Click on the neutral button (cause you don't wanna use the "auto levels" button (which is used by default, and causes exposure differences during your frames.)
Set the exposure by using the sliders.

Then go to "Detail tab" (the second tab).
The sharpening amount I set to 100, (which is 250 by default).

And then comes the magic trick, add some, I mean, lots of microcontrast:
Enable microcontrast and use 3x3 matrix.
Put the quantity to 80 and uniformity to 50.
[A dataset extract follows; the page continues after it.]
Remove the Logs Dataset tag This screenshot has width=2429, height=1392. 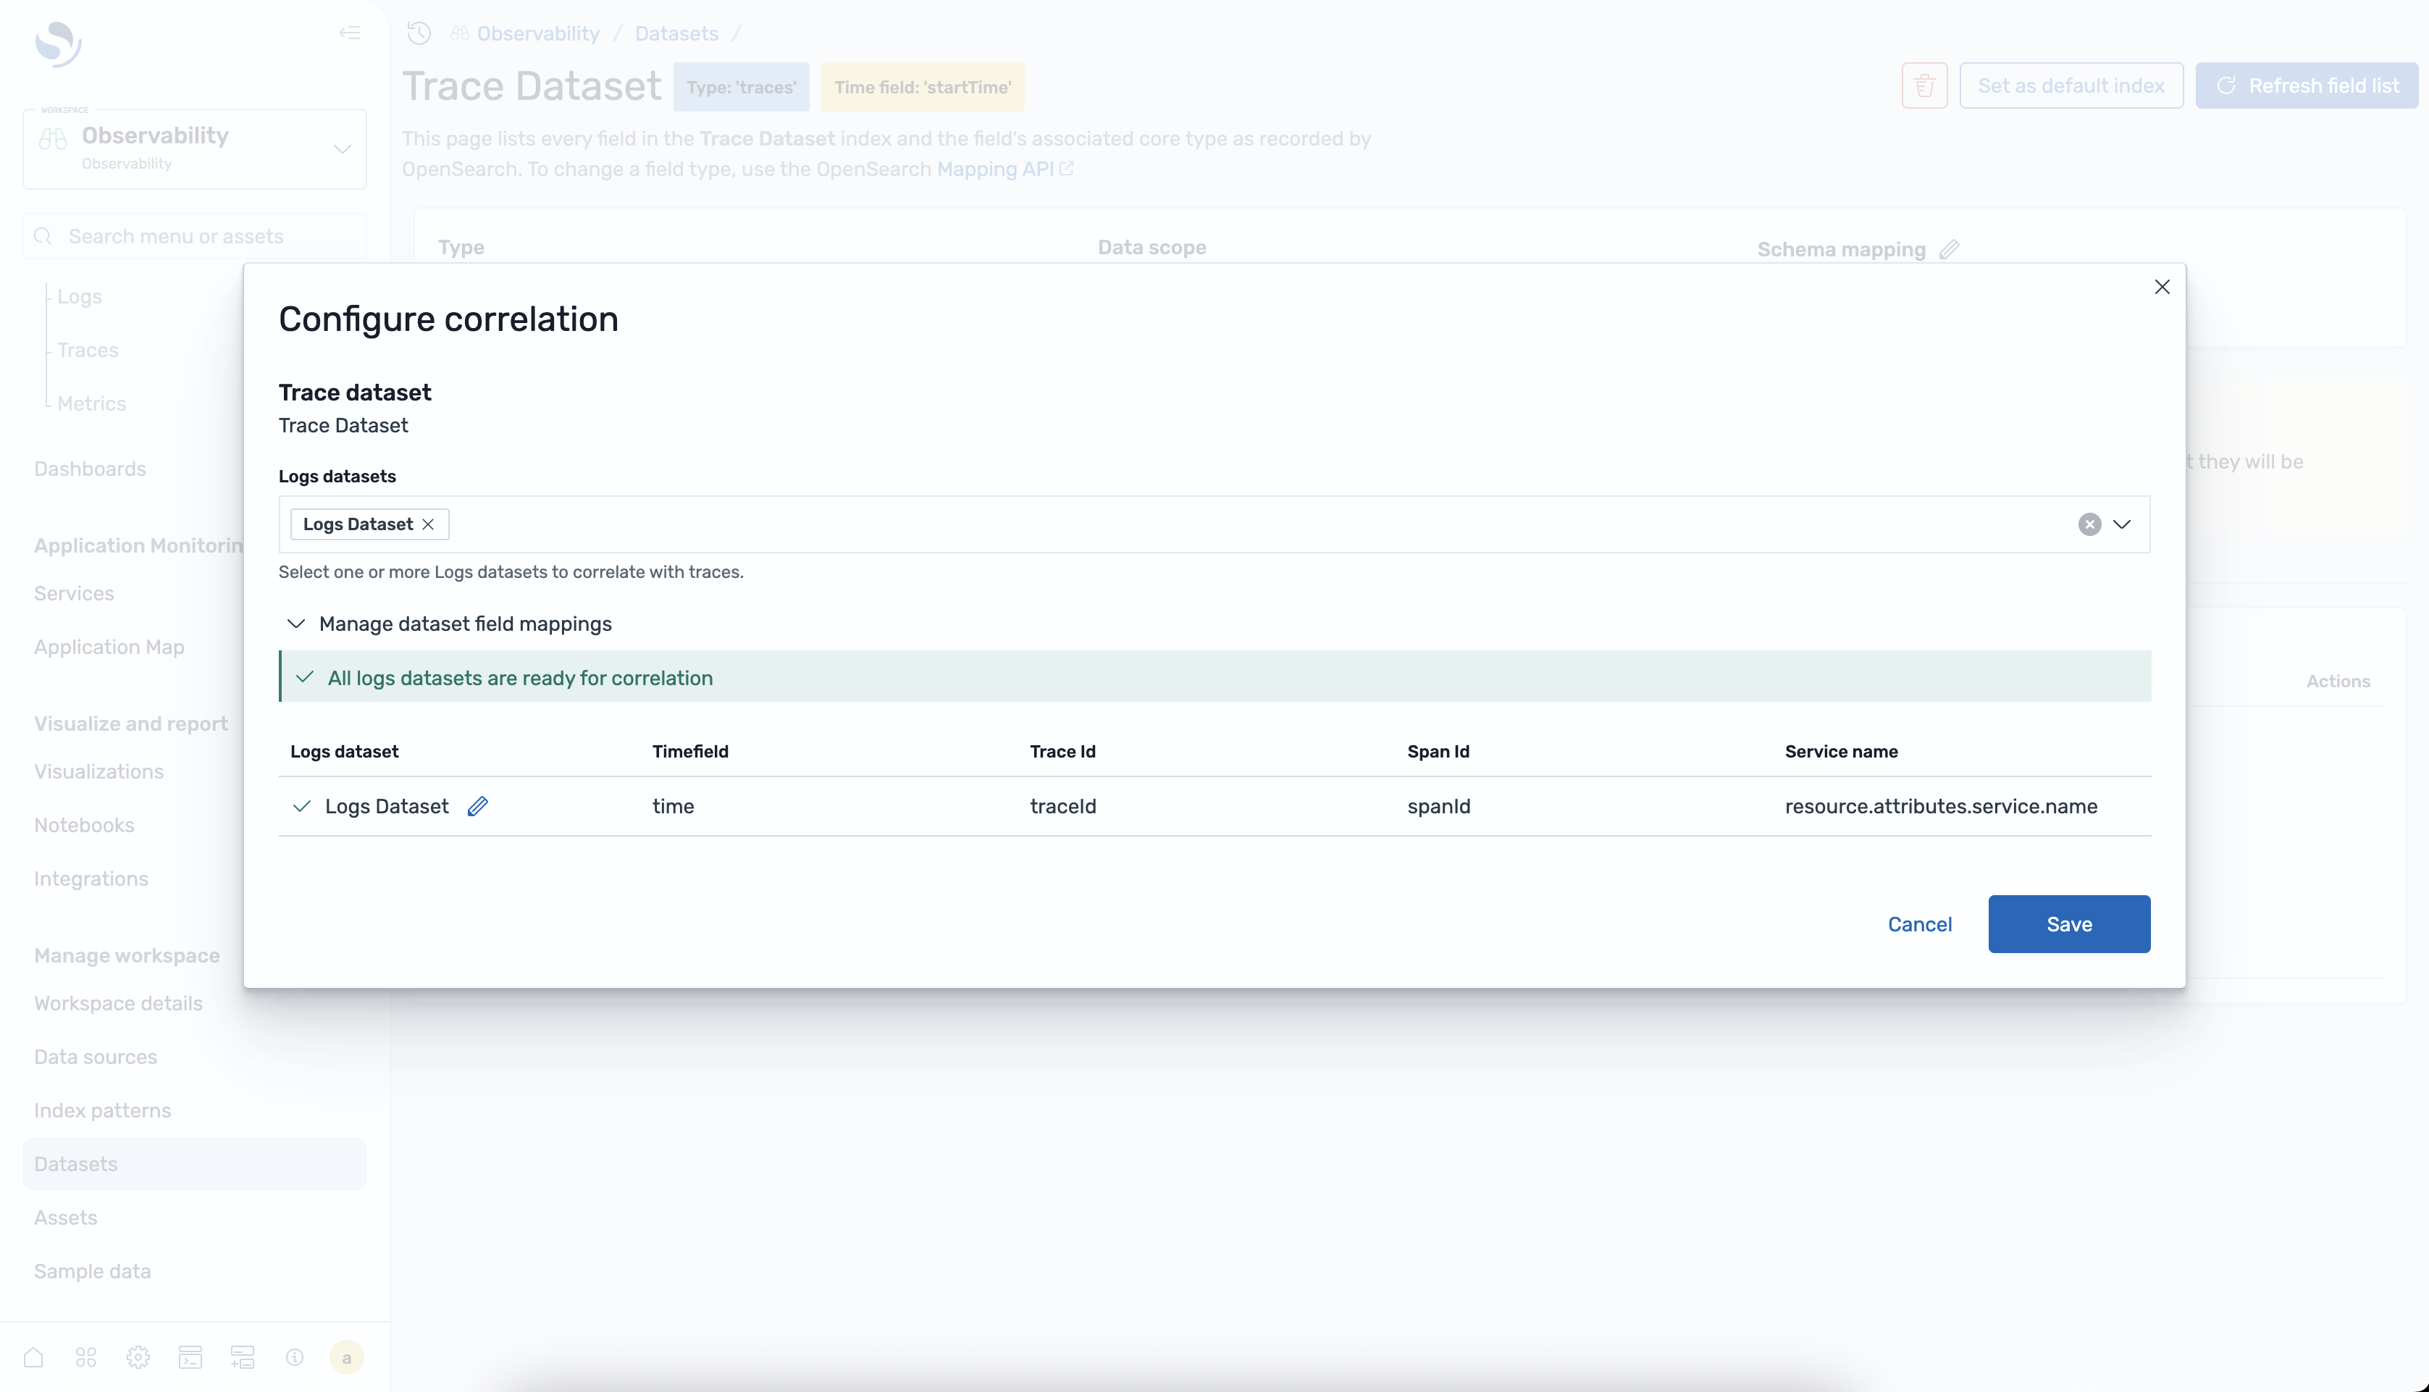point(427,524)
The microcontrast option works best for clean low iso shots.

Some usefull shortkeys:
Ctrl-A = selecting all pictures in the folder
Ctrl-V = paste settings to selected pictures (don't forget to copy the processing profile to the clipboard by using the button available in RawTherapee)
Ctrl-B = Put all selected pictures to the processing Queue (older versions of Raw Therapee had an other shortcut for this, I believe Ctrl-Q)

ru31jan

Thanks allot for your explenation! Getting allot better results now.

jackmoro

Thanx, Levas for tips. Tried it.
It's really brings up more details from DNG's, but on other hand it's boosting aliasing as well. So, probably it's could work much better with 5d3 :)
Anyway, great short tutorial, thanx again.

Levas

What type of aliasing do you mean ?
The demosaicing methods, LMMSE and AMAZE, reduce funky colors a lot.
It's true if you set sharpening too high, it gets very obvious that you have a very high horizontal(pixelbinning) resolution and a low vertical resolution(lineskipping).
For better results you can set the sharpening amount to 0 on the "Detail tab".
The micro-contrast brings up lot's of detail and even helps masking the aliasing, it has somewhat the same effect as putting film grain over your video in post proces.



jackmoro

Quote from: Levas on July 28, 2014, 10:39:44 AM
What type of aliasing do you mean ?
The demosaicing methods, LMMSE and AMAZE, reduce funky colors a lot.
It's true if you set sharpening too high, it gets very obvious that you have a very high horizontal(pixelbinning) resolution and a low vertical resolution(lineskipping).
For better results you can set the sharpening amount to 0 on the "Detail tab".
The micro-contrast brings up lot's of detail and even helps masking the aliasing, it has somewhat the same effect as putting film grain over your video in post proces.

I'm talking about "normal" aliasing from line skiping :)
Well, seems setting detail to 0 makes it less visible.